Replace empty parent cells with a reference to a new “Product” row. The new row will be created in the next cell.

[8]:
node_df["Parent"] = df_aggregated["Parent"].replace("", "Product")

Add a new row to represent the entire product. Values for this row are computed based on the sum of all nodes that are direct children of this row.

[9]:
product_row = {
    "Name": "Product",

    # Sum the contributions for all rows which are a child of 'Product'
    EE_HEADER: sum(node_df[node_df["Parent"] == "Product"][EE_HEADER]),
    CC_HEADER: sum(node_df[node_df["Parent"] == "Product"][CC_HEADER]),
    "Parent": "",
}

# Add the row to the end of the dataframe
node_df.loc[len(node_df)] = product_row

Define colors for each node type in the Sankey diagram by mapping a built-in Plotly color swatch to node names. First, attempt to get the color for a node based on its name. If this fails, use the name of the parent node instead.

[10]:
import plotly.express as px

color_map = {
    "Product": px.colors.qualitative.Pastel1[0],
    "Material": px.colors.qualitative.Pastel1[1],
    "Transport": px.colors.qualitative.Pastel1[2],
    "Processes": px.colors.qualitative.Pastel1[3],
}


def get_node_color(x):
    name = x["Name"]
    parent = x["Parent"]

    try:
        return color_map[name]
    except KeyError:
        return color_map[parent]


node_df["Color"] = node_df.apply(get_node_color, axis=1)
node_df.head()
[10]:
Parent EE [MJ] CC [kg] Name Color
0 Product 333.680522 32.013029 Material rgb(179,205,227)
1 Product 159.474427 9.026297 Processes rgb(222,203,228)
2 Product 99.896940 6.967125 Transport rgb(204,235,197)
3 Material 153.040336 11.963111 stainless-astm-cn-7ms-cast rgb(179,205,227)
4 Material 117.711949 15.533614 beryllium-beralcast191-cast rgb(179,205,227)

Next, create a dataframe to store the link information.

Each row in this dataframe represents a link on the Sankey diagram.
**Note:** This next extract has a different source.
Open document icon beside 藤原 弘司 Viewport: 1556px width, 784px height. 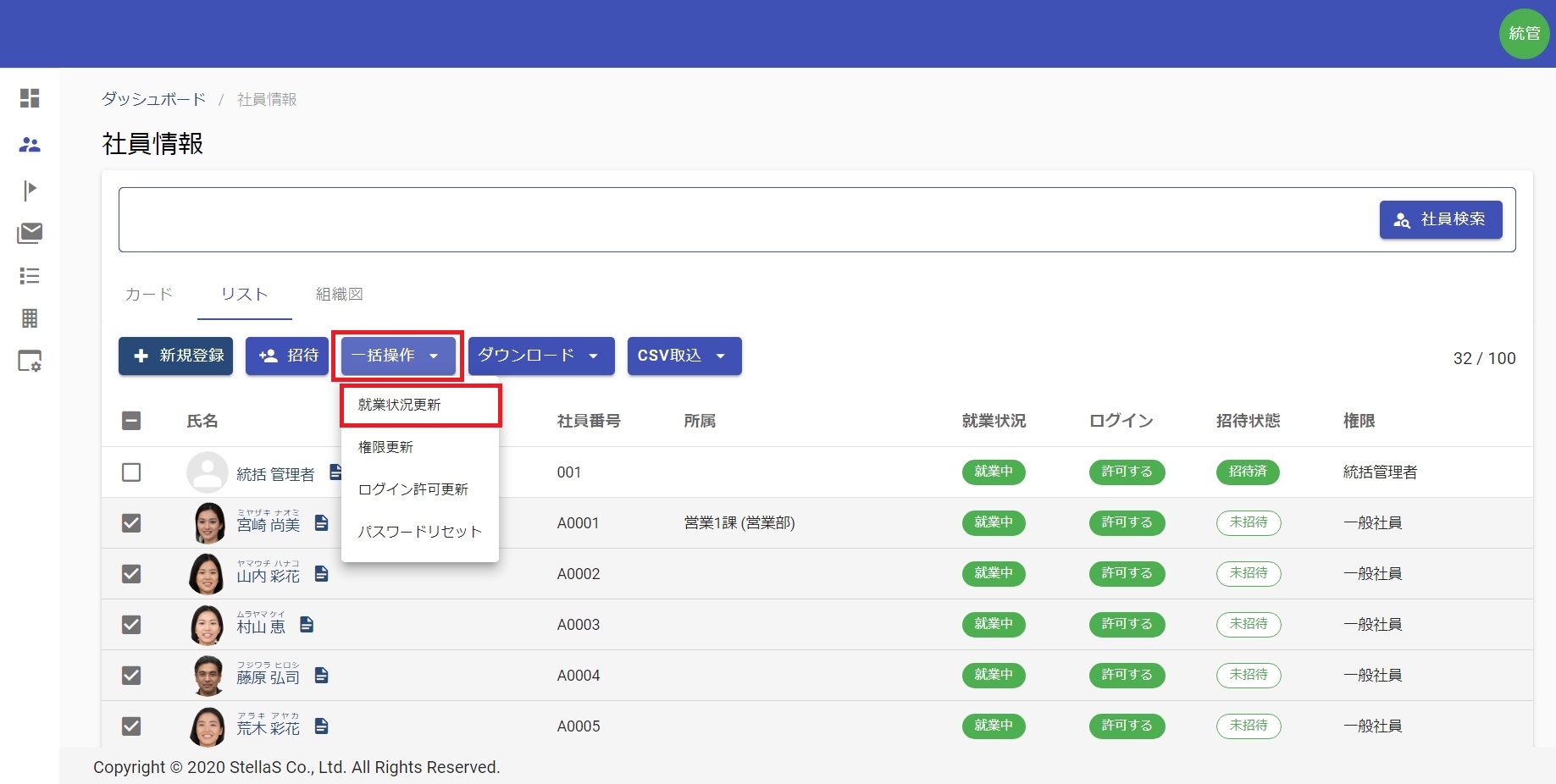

All links have a ‘source’ and a ‘target’, and nodes may function as a source, as a target, or as both.

[11]:
link_df = pd.DataFrame()

Copy the row index values from the node dataframe to the “Source” column in the new dataframe. Skip the “Product” row, since this node does not act as the source for any links.

[12]:
# Store all nodes which act as sources in a variable for repeated use
source_nodes = node_df[node_df["Name"] != "Product"]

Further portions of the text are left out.